Peers bed down for the late, late debate
There is free tea and biscuits all night in the Long Room. Soup and chocolate from the Bishops' Sandwich Bar. And five rooms set aside so peers may rest their heads between votes, snoozing in dormitories divided by sex and party.
Sadly, but perhaps advisedly, the Lords Bar closes at 1030.
Thus has begun the first trial of strength of the coalition era between the government and Labour in the House of Lords.
Peers are debating the government's plans to hold a referendum on electoral reform. The rules need to become law by the middle of February. If they do not, then existing electoral law says there will not be enough time for officials to prepare for the referendum which is scheduled for 5 May.
The government does not want the referendum to be delayed. The Leader of the Lords, Lord Strathclyde, accused Labour peers of going slowly deliberately, dragging their heels so that the Parliamentary Voting System and Constituencies Bill will not pass in time.
Labour, though, denies it is filibustering, despite one of its peers debating at one point the history of the Venerable Bede at some length. The party says it simply wants to give a substantial and important constitutional change proper scrutiny.
The former Lord Chancellor, Lord Falconer, said the government could get its referendum in time - but only if controversial plans for boundary changes and fewer MPs were taken out of the same bill.
That means some long nights this week until one side blinks.
For many peers it will be a question of stamina. For the parties, it will be a question of numbers. At the very least, the government needs at least 30 peers on hand to ensure that the House of Lords is quorate for a vote.
There are several undercurrents in this row:
1. The government feels it simply cannot delay the referendum on the alternative vote. This is because the deal to press ahead with a referendum at the same time as cutting the number of MPs was a key part of the coalition agreement. It was part of the political balance between the needs of the Conservatives and Liberal Democrats.
To unstitch either would give the coalition a huge headache and that is why ministers from both parties insist that there will be no compromise.
2. The government is learning that its plans for boundary changes are not as uncontroversial as perhaps it originally thought. Labour peers are not the only ones with concerns. There are MPs from all sides who worry that the consequences of these changes have not been entirely thought through.
3. Labour peers are waking up to the fact that they face what is effectively a government majority in the House of Lords and they do not like it.

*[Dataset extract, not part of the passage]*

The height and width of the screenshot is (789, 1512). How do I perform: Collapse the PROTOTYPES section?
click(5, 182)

The coalition brings together Conservative and Liberal Democrat peers and they are hard to beat, unless Labour and the crossbenchers are utterly united on an issue.

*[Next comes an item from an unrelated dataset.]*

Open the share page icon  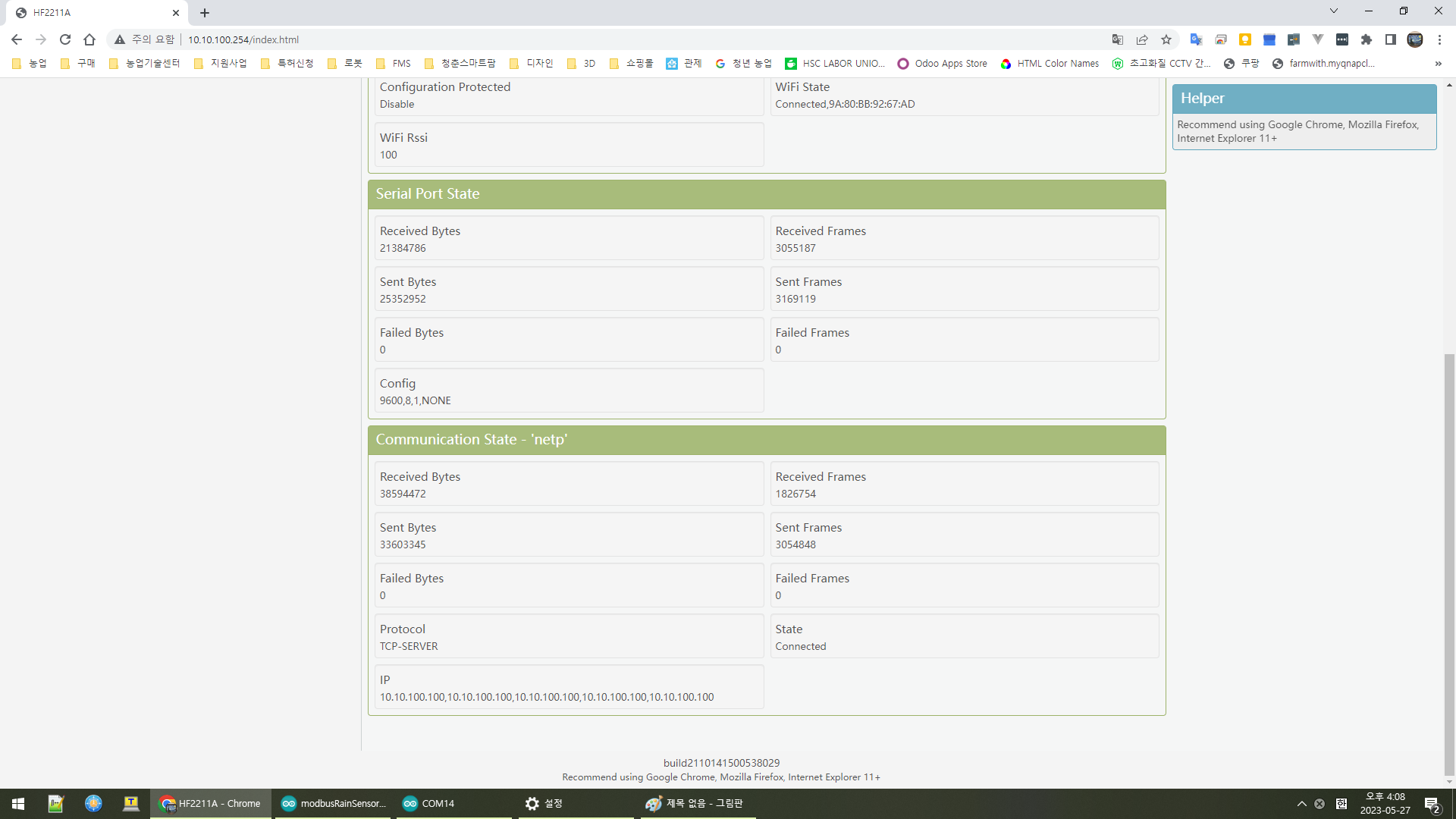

So this row over AV is seen by some in the Lords as an attempt by Labour peers to flex their muscles and make clear to the government that they will not be a push-over.
4. This is a taste of things to come. Peers are interested in the electoral rules for the House of Commons but only up to a point, Lord Copper. They are, of course, much more interested in the rules for their own house and Lords reforms are coming down the line shortly.
Nick Clegg is drawing up a paper with his latest plans for a largely elected second chamber which many peers oppose. The government will almost certainly face all-night sittings on that and ministers will find it much harder to get the support of their own benches.